Киэльнод смотрит на него с изумлением. Не может же оказаться так, что Ланосте... нет, невозможно, у Киэльнода ведь не было метки. Это действительно не объяснялось, Киэльнод чувствует растерянность и неверие, особенно смотря на театральную маску, что разрасталась и уменьшалась на чужой коже, словно тянулась к нему своими чёрно-белыми лентами. В ином случае он бы подумал о том, что их ситуацию нужно бы исследовать, однако...

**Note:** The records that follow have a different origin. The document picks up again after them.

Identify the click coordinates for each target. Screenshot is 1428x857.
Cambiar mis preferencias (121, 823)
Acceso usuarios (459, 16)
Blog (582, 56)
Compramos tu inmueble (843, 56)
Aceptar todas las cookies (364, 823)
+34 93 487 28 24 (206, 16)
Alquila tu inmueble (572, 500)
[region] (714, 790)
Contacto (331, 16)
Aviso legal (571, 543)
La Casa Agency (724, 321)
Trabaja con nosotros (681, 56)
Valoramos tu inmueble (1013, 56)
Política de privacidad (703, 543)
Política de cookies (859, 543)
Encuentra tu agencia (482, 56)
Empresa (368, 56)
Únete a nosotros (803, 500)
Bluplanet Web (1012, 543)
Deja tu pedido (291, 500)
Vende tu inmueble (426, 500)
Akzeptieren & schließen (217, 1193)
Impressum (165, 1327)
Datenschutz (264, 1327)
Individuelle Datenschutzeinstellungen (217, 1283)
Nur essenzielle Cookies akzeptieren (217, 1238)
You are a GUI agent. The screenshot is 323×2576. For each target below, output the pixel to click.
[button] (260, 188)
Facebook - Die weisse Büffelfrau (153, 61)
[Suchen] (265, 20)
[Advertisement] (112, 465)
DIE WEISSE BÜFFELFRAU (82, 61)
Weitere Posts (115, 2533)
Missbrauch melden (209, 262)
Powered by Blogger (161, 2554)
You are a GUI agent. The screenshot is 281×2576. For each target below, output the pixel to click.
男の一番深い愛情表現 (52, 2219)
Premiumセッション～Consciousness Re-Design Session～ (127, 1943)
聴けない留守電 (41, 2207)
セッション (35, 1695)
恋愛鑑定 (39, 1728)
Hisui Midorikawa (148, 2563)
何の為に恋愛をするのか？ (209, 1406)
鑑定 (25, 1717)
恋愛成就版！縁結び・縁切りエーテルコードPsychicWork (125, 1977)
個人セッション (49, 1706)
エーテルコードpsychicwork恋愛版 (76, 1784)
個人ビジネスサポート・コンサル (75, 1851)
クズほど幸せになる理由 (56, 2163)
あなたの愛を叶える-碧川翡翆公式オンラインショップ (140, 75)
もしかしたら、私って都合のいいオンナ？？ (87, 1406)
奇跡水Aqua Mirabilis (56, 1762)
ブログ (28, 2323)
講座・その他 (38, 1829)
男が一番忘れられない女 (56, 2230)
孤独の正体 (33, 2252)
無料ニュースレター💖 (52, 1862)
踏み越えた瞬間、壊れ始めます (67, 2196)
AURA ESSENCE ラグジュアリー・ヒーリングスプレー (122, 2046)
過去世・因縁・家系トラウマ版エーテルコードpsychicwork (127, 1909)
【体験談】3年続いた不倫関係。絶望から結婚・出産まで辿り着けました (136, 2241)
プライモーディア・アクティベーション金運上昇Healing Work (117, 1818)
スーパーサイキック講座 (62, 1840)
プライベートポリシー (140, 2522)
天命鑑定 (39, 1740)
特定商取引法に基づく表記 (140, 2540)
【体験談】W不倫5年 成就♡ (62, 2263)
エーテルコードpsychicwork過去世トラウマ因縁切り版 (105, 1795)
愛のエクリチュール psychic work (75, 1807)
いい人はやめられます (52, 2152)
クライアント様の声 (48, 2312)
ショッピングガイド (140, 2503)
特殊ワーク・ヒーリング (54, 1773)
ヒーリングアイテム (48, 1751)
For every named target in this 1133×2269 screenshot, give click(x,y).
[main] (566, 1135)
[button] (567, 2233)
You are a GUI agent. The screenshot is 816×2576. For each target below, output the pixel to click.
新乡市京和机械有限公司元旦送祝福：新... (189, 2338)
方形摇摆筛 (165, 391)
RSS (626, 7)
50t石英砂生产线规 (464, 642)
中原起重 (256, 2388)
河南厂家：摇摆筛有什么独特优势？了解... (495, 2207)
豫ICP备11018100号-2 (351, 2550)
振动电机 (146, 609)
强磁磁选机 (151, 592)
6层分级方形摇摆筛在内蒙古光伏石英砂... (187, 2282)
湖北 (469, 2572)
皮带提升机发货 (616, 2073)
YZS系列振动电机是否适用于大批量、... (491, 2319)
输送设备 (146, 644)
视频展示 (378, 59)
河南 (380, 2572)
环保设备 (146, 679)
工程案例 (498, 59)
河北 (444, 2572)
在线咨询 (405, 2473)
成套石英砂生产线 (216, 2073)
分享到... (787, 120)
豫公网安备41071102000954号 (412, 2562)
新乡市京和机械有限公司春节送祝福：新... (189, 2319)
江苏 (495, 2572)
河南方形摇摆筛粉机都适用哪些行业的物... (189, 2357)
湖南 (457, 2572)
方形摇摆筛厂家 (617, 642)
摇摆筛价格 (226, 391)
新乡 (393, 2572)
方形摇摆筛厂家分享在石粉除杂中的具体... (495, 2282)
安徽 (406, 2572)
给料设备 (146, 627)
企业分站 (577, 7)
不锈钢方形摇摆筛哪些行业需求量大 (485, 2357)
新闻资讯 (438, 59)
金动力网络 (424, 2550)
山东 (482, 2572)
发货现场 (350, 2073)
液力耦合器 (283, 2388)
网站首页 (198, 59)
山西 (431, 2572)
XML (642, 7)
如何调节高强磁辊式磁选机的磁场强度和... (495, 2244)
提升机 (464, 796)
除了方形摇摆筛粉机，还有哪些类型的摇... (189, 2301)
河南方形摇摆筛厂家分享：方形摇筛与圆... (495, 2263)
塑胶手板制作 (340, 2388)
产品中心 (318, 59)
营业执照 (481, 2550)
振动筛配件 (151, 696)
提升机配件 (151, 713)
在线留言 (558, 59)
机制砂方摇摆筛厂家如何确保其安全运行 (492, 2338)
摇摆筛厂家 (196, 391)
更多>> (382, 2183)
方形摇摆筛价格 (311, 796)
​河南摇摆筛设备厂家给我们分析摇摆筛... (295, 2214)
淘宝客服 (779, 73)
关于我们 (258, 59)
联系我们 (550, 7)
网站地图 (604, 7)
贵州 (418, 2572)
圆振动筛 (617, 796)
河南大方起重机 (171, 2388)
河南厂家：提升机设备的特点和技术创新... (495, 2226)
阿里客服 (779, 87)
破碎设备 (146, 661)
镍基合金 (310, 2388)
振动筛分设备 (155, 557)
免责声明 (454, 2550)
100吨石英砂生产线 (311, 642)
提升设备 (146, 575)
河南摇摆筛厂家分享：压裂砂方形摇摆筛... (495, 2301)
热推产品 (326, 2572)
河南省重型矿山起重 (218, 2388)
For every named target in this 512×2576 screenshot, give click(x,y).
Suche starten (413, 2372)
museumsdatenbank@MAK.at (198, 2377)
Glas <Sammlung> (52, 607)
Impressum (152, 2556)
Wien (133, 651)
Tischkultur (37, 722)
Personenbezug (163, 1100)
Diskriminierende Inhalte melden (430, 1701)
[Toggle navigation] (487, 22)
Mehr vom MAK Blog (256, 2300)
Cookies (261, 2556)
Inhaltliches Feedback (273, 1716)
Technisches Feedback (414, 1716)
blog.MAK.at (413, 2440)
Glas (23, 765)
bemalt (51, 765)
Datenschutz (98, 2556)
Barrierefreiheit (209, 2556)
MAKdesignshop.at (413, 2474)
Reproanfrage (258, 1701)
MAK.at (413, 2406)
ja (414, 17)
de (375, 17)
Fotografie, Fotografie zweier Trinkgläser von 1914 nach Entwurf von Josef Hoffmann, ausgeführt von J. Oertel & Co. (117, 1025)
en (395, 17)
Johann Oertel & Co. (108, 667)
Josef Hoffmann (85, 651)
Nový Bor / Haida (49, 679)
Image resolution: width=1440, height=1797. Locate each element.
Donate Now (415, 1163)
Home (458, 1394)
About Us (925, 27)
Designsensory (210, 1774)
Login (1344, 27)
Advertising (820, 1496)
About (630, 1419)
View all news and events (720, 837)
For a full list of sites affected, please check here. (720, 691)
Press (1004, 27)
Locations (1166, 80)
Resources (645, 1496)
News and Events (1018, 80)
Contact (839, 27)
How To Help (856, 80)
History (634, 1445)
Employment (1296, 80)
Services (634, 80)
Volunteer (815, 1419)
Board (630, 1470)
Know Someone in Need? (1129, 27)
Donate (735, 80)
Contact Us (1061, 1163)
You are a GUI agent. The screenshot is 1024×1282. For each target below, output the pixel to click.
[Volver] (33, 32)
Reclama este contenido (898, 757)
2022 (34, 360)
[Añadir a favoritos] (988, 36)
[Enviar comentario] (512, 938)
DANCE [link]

— Оденьтесь, пожалуйста, — в конце концов сдавленно говорит он, внутренне чувствуя фантастичность этого нелепого обстоятельства. Судьба правда шутница, но чувство юмора у неё было...
— Несмотря на все мои старания, Вы так и не обратили на меня должного внимания, — грустно звучит от Ланосте, и Киэльнод закрывает лицо руками.
Так всё-таки Ланосте за ним ухаживал. Рэн была права.
— Вы правда невыносимый, — Ланосте смеётся, а Киэльнод стремится провалиться сквозь землю. И букеты, и артефакты, и постоянное сопровождение... — Слухи тоже Вы распустили?
— Я.
Киэльнод с отчаянием стонет. Руд был прав. И Рэн была права.
— Я искренне надеюсь, что Вы позволите стать с Вами парой, — говорит Ланосте спустя некоторое время. Киэльнод не видит, но слышит в его голосе улыбку. — Уж извините, но метка сильно жжётся, когда Вас нет рядом дольше, чем двое суток. Пощадите меня.
— ...мне нужно подумать, — в конце концов, это же отличный материал для исследования. О, и было бы неплохо вести записи на случай, если такое повторится в будущем, потому что Киэльнод очень сомневается, что сможет найти что-то об их ситуации в старых записях.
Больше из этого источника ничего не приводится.